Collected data
- - - -

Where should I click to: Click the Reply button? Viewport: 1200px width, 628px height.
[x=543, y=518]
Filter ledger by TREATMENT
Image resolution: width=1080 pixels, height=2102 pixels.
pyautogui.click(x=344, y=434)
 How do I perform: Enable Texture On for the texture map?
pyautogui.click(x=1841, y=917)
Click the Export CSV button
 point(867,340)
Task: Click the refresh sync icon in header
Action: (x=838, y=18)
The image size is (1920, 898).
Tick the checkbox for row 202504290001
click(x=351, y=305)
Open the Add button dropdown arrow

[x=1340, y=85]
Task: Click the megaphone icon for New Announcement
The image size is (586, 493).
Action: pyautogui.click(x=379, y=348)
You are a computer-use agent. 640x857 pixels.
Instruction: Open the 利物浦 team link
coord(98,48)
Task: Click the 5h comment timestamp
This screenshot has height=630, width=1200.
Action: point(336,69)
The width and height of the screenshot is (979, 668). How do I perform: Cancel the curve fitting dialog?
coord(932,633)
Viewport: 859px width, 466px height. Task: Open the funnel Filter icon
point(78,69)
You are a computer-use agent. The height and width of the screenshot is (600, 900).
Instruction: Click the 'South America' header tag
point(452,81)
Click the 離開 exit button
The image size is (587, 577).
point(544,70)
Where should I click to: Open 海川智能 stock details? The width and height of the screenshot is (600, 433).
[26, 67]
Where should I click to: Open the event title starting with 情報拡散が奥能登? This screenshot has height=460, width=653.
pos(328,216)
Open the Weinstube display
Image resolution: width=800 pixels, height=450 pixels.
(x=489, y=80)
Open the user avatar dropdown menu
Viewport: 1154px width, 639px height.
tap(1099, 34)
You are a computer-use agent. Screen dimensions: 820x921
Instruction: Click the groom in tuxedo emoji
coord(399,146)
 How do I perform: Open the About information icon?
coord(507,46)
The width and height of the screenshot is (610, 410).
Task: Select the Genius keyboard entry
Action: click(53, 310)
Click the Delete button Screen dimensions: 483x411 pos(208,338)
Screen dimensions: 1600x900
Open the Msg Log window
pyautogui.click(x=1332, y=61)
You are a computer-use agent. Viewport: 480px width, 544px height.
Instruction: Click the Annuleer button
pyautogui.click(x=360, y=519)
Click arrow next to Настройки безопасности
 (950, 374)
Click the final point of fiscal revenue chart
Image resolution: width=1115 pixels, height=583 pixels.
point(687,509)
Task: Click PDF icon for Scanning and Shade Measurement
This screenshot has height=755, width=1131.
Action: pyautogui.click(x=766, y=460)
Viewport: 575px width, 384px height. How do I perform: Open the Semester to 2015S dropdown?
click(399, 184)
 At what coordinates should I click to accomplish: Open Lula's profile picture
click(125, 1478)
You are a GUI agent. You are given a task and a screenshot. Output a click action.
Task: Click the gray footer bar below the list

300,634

- - - -

Repeat exactly, please, each line from the beginning of the data through the line with "The image size is (1920, 898)." in it, and only those lines.

Where should I click to: Click the Reply button? Viewport: 1200px width, 628px height.
[x=543, y=518]
Filter ledger by TREATMENT
Image resolution: width=1080 pixels, height=2102 pixels.
pyautogui.click(x=344, y=434)
 How do I perform: Enable Texture On for the texture map?
pyautogui.click(x=1841, y=917)
Click the Export CSV button
 point(867,340)
Task: Click the refresh sync icon in header
Action: (x=838, y=18)
The image size is (1920, 898).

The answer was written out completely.